As far as you know, were you born with an intersex or sex variant body? Yes__, No__.
Please indicate how masculine or feminine you are in your dress and manner on the following scale: (1) very masculine, (2) moderately masculine, (3) a bit masculine, (4) androgynous, (5) a bit feminine, (6) moderately feminine, (7) very feminine.
In order also to ensure the study is not discriminating on the basis of sexual orientation, and to gather better data, best practices suggest that subjects also be surveyed on their sexual identity. Problems are often raised by the traditional method of asking subjects if they are “heterosexual, homosexual, or bisexual.” For example, people who are gender transitioning or who identify as neither male nor female are often unable to use these sexual orientation categories to classify themselves. Furthermore, it is well established that there is a difference between how many people identify their sexual orientation and the sexual activities in which they actually engage. This may be addressed through questions such as the following:
To whom are you attracted, sexually and romantically? (1) only men, (2) mostly men, (3) a bit more toward men than toward women, (4) equally toward men and women, (5) a bit toward women than men, (6) mostly women, (7) only women.
With whom have you been sexually involved? (1) only men, (2) mostly men, (3) a bit more men than women, (4) equally men and women, (5) a bit women than men, (6) mostly women, (7) only women.
Are the people to whom you are attracted (1) very masculine, (2) moderately masculine, (3) a bit masculine, (4) androgynous, (5) a bit feminine, (6) moderately feminine, (7) very feminine.

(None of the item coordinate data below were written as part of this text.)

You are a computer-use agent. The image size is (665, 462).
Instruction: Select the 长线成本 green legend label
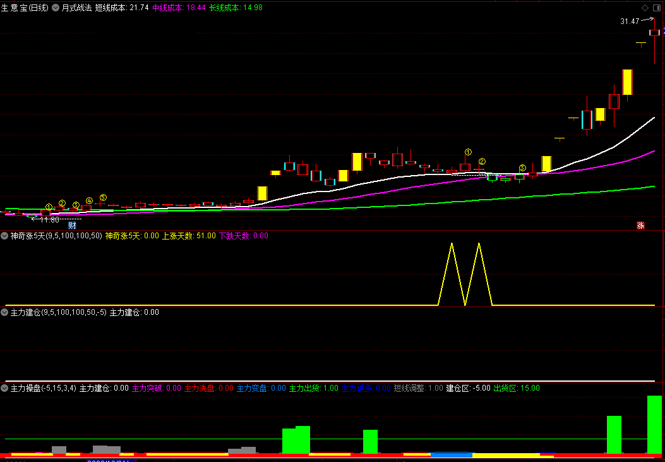(x=227, y=8)
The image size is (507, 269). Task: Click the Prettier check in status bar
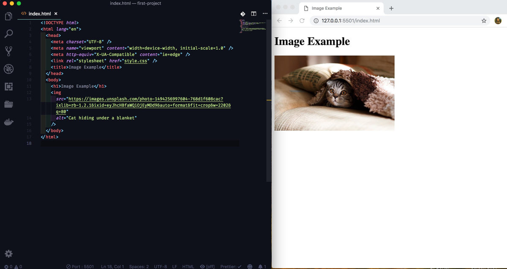(x=230, y=266)

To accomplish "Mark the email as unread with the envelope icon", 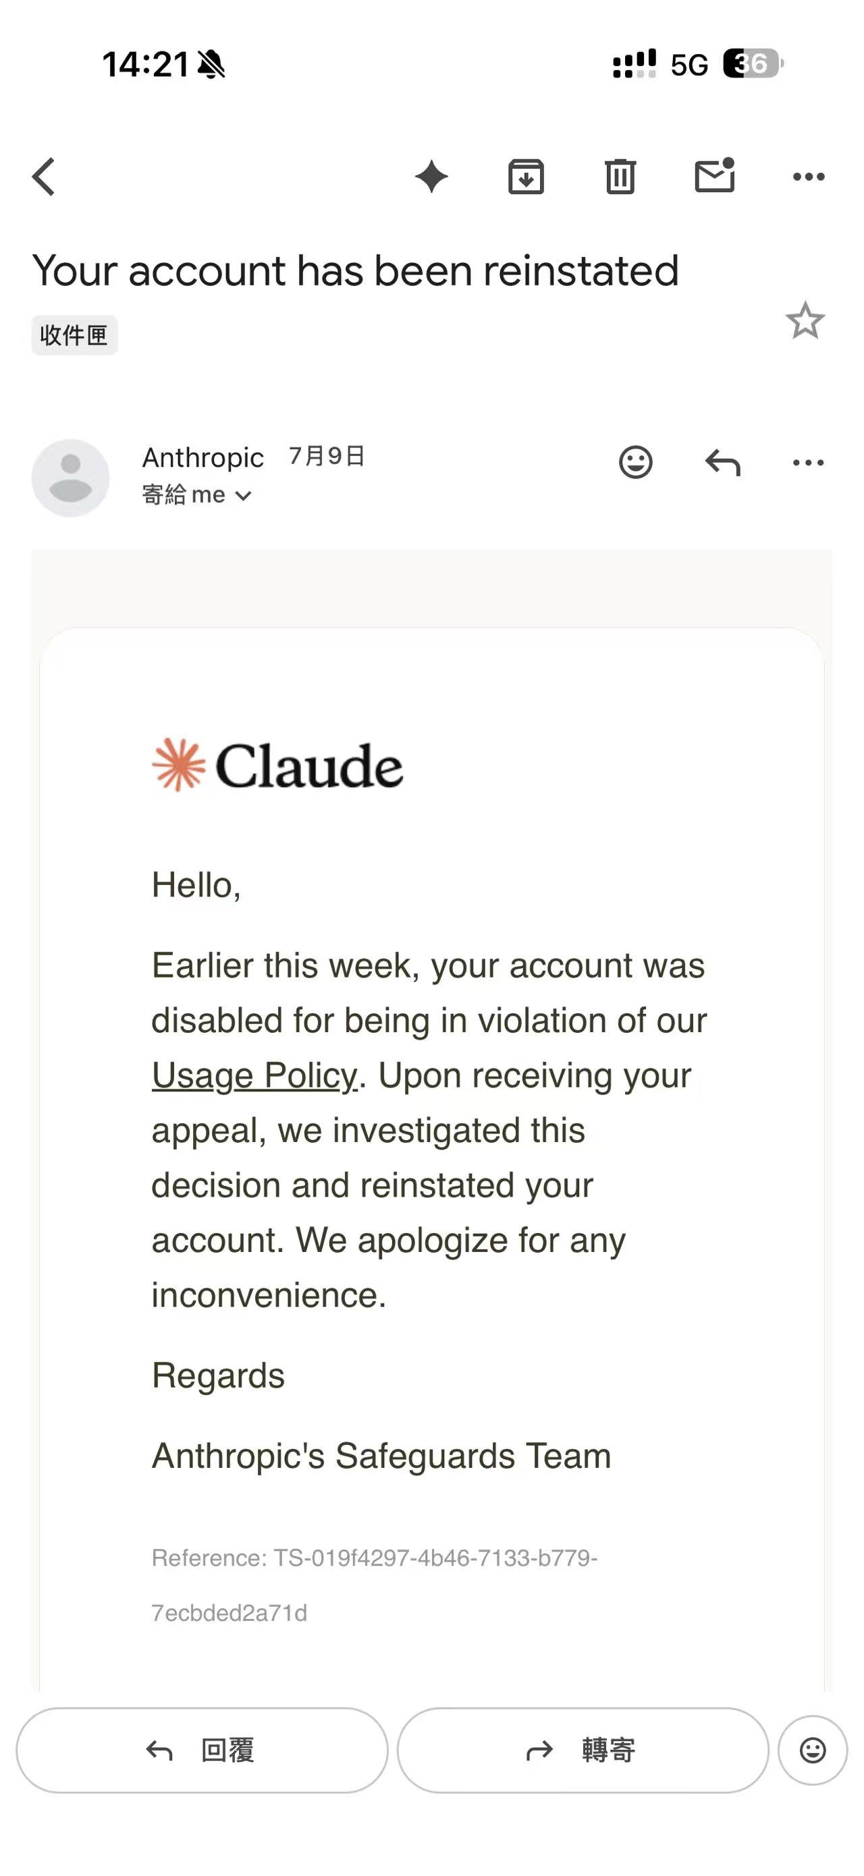I will tap(715, 176).
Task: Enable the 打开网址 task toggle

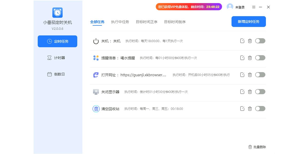Action: coord(260,75)
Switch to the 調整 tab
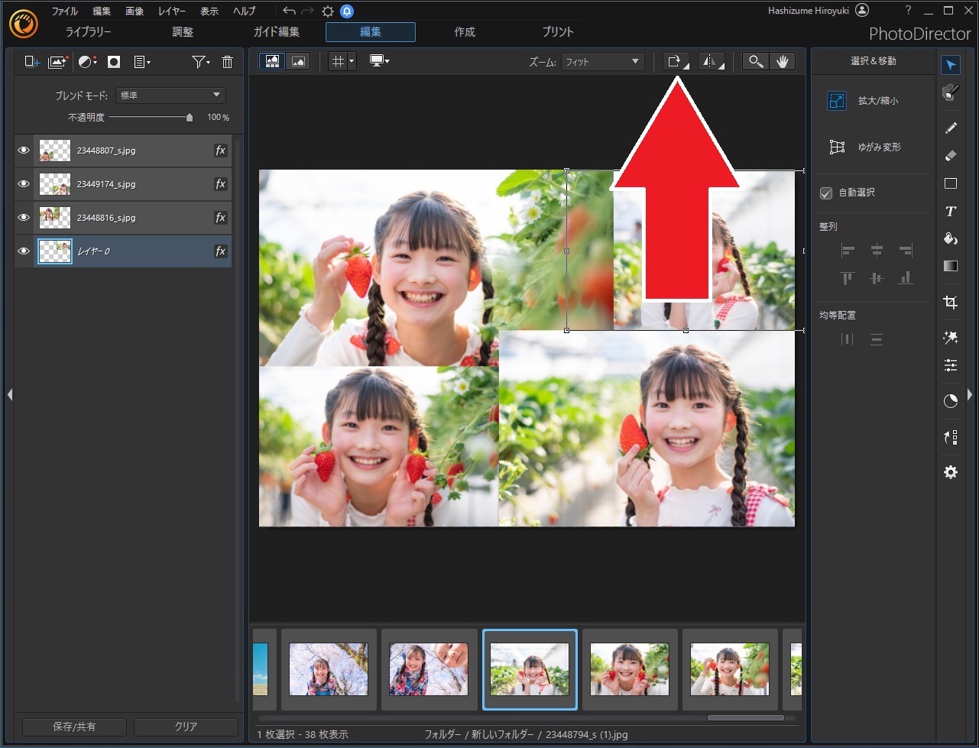 coord(183,32)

Consider the idea of a partner who identifies as neither male nor female, but as some other gender such as “genderqueer.” Do you find that (1) very appealing, (2) moderately appealing, (3) a bit appealing, (4) I feel neutral about it, (5) a bit unappealing, (6) moderately unappealing, (7) very unappealing.
Researchers who choose specifically to study GIE minorities should consider them a vulnerable subject pool for IRB human subject protection purposes. In cases of studies recruiting intersex, trans gender, or gender-variant subjects, procedures should be set in place to protect these vulnerable subjects, and the questions asked about sex and gender carefully designed to accord all subjects with full respect for persons. Confidentiality should be strictly protected, data collected in a location where subjects will not be at risk of having others see or overhear their responses, and information sheets listing appropriate support groups and links to mental health resources distributed to those recruited to participate.